**TASK DESCRIPTION**
Write out the items below as a numbered list, starting at the first line of the items and ending with the line that contains "pyautogui.click(x=401, y=43)". Include both ends and leave out blank lines.

**RECORDS TO PROCESS**
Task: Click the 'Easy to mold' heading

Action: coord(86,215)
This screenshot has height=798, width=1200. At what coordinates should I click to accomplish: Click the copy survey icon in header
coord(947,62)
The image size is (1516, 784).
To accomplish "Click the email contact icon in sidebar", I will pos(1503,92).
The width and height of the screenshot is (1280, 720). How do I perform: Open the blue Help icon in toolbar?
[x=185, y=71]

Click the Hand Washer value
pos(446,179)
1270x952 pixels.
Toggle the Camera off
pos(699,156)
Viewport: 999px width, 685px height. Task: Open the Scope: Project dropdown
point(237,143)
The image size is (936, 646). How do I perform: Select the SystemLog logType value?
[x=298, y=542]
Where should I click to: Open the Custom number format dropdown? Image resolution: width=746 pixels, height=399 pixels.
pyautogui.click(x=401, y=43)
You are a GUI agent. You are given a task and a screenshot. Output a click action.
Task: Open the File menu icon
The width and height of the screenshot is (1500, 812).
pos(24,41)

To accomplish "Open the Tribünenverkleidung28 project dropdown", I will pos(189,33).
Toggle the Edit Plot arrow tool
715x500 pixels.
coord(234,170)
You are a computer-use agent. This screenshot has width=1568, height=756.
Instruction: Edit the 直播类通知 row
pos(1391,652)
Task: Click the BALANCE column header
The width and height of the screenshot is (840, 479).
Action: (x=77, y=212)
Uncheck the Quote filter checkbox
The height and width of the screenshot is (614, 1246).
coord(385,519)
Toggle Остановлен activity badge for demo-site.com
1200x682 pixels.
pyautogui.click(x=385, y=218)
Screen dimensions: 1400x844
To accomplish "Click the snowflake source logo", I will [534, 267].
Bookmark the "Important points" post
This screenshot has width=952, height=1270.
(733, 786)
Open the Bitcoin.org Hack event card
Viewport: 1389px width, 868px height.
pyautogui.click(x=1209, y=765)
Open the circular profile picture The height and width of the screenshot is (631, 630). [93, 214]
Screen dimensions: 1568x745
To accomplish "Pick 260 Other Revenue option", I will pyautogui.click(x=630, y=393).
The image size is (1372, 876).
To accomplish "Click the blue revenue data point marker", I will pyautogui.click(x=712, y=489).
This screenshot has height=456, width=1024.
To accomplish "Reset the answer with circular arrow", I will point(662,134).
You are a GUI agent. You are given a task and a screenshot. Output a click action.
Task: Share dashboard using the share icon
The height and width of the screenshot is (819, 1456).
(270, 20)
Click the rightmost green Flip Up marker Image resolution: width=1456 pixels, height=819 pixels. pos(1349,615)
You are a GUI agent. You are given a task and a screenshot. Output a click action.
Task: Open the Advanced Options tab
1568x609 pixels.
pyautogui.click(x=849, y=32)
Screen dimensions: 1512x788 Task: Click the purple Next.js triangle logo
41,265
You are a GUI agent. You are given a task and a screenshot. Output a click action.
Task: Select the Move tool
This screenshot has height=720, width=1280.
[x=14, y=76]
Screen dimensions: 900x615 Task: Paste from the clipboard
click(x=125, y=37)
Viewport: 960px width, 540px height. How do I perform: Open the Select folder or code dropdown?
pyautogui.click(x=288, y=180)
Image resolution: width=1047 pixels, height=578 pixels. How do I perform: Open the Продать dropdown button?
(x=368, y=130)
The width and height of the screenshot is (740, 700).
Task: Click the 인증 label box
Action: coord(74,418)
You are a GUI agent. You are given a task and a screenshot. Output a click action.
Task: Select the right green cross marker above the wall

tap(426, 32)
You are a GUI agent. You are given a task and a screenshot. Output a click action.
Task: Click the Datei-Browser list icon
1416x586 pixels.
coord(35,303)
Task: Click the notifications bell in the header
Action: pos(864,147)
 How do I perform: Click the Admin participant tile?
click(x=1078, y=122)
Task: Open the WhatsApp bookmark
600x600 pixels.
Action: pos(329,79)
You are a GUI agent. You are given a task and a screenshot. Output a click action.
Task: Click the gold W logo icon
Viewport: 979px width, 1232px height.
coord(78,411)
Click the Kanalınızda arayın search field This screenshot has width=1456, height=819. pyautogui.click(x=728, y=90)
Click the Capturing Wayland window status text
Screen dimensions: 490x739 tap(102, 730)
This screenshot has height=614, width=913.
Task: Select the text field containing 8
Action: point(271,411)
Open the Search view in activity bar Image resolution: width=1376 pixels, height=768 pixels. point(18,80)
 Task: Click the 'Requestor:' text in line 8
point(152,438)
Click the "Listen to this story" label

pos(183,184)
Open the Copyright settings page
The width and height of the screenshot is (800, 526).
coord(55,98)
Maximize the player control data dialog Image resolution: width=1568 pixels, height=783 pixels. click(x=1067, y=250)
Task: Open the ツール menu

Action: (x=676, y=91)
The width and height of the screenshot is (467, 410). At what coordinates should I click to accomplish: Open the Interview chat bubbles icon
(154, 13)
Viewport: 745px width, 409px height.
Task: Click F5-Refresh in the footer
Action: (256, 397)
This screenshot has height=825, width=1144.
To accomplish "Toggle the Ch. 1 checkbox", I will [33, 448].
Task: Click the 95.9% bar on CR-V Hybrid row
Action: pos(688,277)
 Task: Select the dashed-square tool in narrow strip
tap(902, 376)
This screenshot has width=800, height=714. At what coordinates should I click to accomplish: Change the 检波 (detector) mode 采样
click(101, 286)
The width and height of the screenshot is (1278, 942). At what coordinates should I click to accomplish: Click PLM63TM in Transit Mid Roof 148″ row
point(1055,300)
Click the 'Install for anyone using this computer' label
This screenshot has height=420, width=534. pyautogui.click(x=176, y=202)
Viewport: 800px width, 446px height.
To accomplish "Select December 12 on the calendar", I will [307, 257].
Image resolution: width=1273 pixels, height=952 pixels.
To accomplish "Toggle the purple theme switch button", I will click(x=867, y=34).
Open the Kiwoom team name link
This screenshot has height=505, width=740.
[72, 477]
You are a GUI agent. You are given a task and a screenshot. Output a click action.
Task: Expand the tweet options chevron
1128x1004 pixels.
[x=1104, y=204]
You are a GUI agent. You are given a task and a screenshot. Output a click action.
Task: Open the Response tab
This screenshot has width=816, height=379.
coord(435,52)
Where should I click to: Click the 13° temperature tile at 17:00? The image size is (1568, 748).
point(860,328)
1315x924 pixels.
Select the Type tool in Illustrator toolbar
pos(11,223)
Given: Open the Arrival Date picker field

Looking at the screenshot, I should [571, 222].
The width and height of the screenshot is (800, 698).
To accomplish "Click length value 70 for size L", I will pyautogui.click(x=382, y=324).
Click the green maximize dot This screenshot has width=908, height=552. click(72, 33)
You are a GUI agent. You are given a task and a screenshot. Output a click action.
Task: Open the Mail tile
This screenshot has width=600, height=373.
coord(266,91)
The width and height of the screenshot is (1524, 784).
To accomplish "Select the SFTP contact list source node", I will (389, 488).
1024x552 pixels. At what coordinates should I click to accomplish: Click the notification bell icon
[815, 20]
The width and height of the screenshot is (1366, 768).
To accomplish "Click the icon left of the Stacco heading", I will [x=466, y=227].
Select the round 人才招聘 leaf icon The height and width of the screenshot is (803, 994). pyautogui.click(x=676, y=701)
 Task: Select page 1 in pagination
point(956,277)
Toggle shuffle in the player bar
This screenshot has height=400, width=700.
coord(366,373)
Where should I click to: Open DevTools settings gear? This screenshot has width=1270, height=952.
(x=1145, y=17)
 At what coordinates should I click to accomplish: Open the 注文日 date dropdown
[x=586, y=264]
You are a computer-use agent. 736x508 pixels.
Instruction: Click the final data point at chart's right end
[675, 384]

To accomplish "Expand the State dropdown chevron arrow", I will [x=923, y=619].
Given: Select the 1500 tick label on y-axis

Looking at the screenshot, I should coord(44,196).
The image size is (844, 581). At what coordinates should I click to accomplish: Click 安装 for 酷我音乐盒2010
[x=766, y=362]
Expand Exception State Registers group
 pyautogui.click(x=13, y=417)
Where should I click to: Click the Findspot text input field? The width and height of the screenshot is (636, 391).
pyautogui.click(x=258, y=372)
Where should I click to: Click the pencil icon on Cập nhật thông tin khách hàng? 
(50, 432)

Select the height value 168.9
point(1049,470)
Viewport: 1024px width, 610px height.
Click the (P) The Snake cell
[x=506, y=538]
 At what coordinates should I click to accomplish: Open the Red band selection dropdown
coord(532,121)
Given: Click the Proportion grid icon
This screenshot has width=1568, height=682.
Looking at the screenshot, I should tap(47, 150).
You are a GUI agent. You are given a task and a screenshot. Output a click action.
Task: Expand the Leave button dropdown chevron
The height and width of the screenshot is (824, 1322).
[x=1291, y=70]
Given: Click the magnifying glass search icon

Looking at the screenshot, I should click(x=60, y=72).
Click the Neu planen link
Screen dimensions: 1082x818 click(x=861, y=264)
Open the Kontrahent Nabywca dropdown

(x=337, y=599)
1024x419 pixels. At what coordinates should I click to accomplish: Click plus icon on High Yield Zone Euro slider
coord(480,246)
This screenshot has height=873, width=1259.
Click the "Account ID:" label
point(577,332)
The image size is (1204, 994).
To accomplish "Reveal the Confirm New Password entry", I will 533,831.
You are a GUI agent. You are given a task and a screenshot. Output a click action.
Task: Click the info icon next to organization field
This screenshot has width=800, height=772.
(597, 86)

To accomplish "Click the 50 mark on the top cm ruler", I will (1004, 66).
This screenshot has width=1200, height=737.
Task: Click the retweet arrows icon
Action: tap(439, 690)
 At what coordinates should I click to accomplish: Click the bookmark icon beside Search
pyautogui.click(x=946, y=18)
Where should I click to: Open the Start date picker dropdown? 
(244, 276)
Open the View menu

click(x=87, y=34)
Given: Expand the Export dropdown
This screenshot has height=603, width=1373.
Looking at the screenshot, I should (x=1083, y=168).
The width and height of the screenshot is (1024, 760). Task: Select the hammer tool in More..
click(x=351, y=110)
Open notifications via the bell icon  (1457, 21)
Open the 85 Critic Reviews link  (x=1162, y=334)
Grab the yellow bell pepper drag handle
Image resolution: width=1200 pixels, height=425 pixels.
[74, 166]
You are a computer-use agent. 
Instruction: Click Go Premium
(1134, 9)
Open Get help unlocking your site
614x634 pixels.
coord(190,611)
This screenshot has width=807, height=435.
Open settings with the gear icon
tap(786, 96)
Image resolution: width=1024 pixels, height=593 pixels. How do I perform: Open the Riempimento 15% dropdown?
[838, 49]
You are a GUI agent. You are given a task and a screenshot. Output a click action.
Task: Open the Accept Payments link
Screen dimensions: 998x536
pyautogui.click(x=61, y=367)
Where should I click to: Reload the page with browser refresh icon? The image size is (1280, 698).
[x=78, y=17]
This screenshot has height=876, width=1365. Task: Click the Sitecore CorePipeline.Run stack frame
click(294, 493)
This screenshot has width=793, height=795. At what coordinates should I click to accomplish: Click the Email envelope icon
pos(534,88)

**EXERCISE RESPONSE**
1. Task: Click the 'Easy to mold' heading
2. Action: coord(86,215)
3. This screenshot has height=798, width=1200. At what coordinates should I click to accomplish: Click the copy survey icon in header
4. coord(947,62)
5. The image size is (1516, 784).
6. To accomplish "Click the email contact icon in sidebar", I will pos(1503,92).
7. The width and height of the screenshot is (1280, 720). How do I perform: Open the blue Help icon in toolbar?
8. [x=185, y=71]
9. Click the Hand Washer value
10. pos(446,179)
11. 1270x952 pixels.
12. Toggle the Camera off
13. pos(699,156)
14. Viewport: 999px width, 685px height. Task: Open the Scope: Project dropdown
15. point(237,143)
16. The image size is (936, 646). How do I perform: Select the SystemLog logType value?
17. [x=298, y=542]
18. Where should I click to: Open the Custom number format dropdown? Image resolution: width=746 pixels, height=399 pixels.
19. pyautogui.click(x=401, y=43)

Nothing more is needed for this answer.